This problem in compressed sensing is an example of a derandomisation problem: take an object which, currently, can only be constructed efficiently by a probabilistic method, and figure out a deterministic construction of comparable strength and practicality. (For a general comparison of probabilistic and deterministic algorithms, I can point you to these slides by Avi Wigderson).

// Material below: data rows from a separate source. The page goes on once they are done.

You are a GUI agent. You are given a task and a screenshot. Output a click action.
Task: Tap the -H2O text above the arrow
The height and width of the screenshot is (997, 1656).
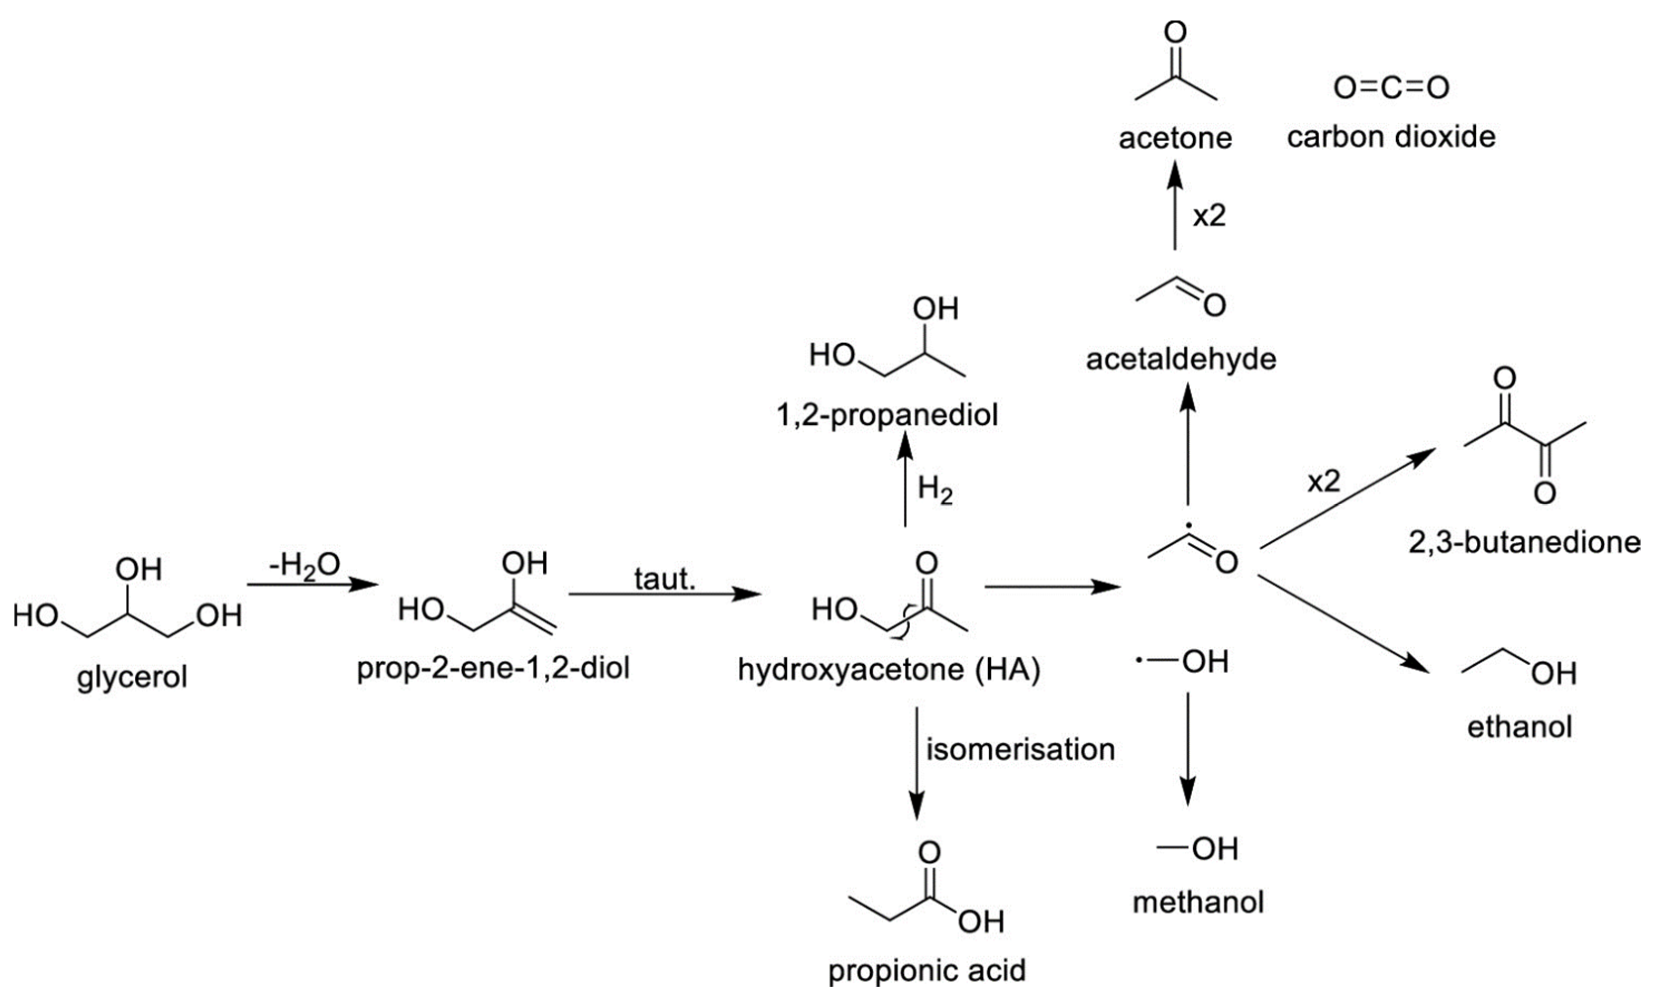pos(304,565)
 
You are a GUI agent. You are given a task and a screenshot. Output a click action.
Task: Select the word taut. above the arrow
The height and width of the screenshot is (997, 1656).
pos(665,578)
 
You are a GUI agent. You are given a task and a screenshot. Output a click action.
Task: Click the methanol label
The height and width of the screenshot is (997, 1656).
pos(1198,902)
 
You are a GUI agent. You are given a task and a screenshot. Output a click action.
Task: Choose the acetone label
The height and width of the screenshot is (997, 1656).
pos(1175,138)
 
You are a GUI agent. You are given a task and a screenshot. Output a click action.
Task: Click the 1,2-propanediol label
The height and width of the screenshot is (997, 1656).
pos(887,415)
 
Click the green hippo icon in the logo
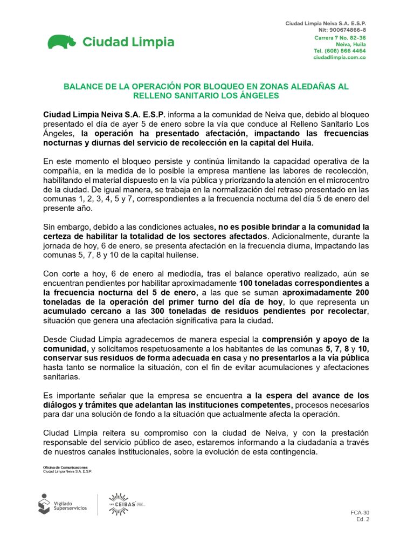coord(61,42)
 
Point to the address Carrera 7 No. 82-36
coord(340,38)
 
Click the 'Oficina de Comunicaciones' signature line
coord(65,467)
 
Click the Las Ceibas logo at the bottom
coord(127,504)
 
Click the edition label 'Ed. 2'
coord(363,519)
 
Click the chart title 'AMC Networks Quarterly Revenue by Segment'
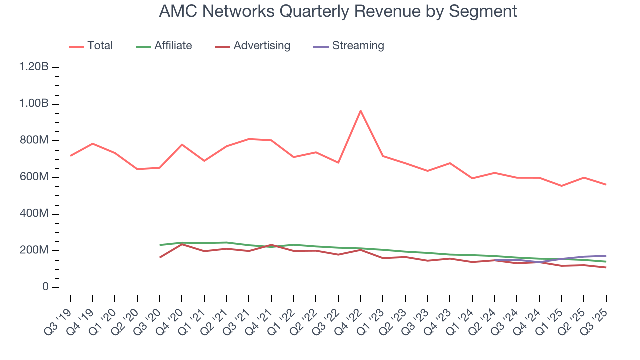tap(338, 11)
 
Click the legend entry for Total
tap(100, 46)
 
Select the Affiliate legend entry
tap(173, 46)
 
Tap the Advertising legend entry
tap(262, 46)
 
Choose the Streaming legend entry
tap(358, 46)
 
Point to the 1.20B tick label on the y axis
tap(34, 68)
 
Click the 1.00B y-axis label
tap(34, 104)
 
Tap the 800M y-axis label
tap(34, 141)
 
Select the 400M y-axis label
tap(34, 214)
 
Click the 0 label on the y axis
tap(46, 288)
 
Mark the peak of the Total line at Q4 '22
tap(360, 110)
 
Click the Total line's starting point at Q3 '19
tap(70, 156)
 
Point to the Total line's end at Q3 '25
tap(606, 185)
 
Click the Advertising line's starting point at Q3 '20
tap(160, 258)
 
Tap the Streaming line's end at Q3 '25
tap(606, 256)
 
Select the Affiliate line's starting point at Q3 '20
tap(160, 245)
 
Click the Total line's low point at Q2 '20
tap(138, 170)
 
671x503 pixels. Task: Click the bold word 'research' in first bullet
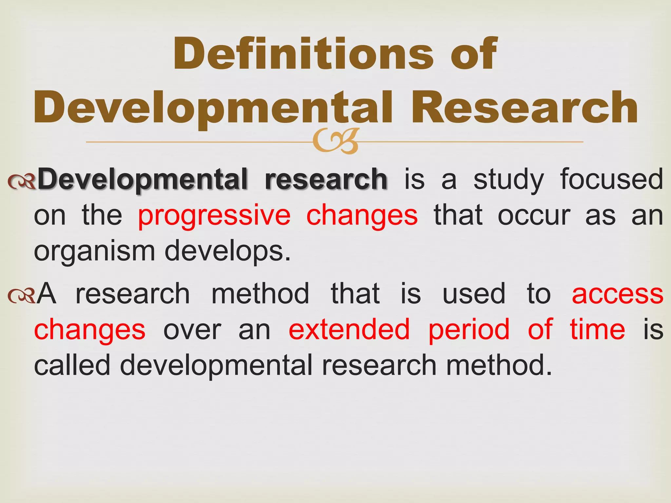(326, 179)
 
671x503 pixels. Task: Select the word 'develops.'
(227, 252)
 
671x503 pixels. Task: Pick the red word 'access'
(618, 294)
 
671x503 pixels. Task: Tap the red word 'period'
(469, 330)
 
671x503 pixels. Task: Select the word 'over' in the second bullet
(192, 330)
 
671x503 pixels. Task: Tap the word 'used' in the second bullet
(474, 294)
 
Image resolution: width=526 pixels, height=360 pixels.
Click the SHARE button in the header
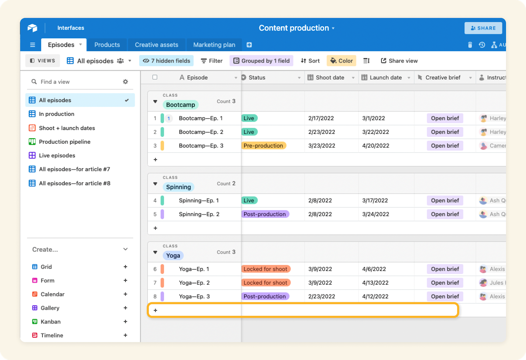point(483,28)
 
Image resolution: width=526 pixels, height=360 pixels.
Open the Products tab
point(107,45)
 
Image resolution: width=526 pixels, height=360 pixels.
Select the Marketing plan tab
point(214,45)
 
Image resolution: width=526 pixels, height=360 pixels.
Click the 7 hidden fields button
point(166,61)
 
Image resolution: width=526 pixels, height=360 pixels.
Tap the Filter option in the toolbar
point(211,61)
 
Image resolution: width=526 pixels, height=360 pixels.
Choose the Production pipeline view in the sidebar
point(64,142)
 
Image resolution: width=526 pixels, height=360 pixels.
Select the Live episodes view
point(57,155)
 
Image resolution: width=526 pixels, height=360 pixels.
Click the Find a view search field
point(77,82)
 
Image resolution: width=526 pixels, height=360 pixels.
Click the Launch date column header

I will define exactly what UUP matrices (the UUP stands for “uniform uncertainty principle“) are later in this post. For now, let us just say that they are a generalisation of (rectangular) orthogonal matrices, in which the columns are locally almost orthogonal rather than globally perfectly orthogonal. Because of this, it turns out that one can pack significantly more columns into a UUP matrix than an orthogonal matrix, while still capturing many of the desirable features of orthogonal matrices, such as stable and computable invertibility (as long as one restricts attention to sparse or compressible vectors). Thus UUP matrices can “squash” sparse vectors from high-dimensional space into a low-dimensional while still being able to reconstruct those vectors; this property underlies many of the recent results on compressed sensing today.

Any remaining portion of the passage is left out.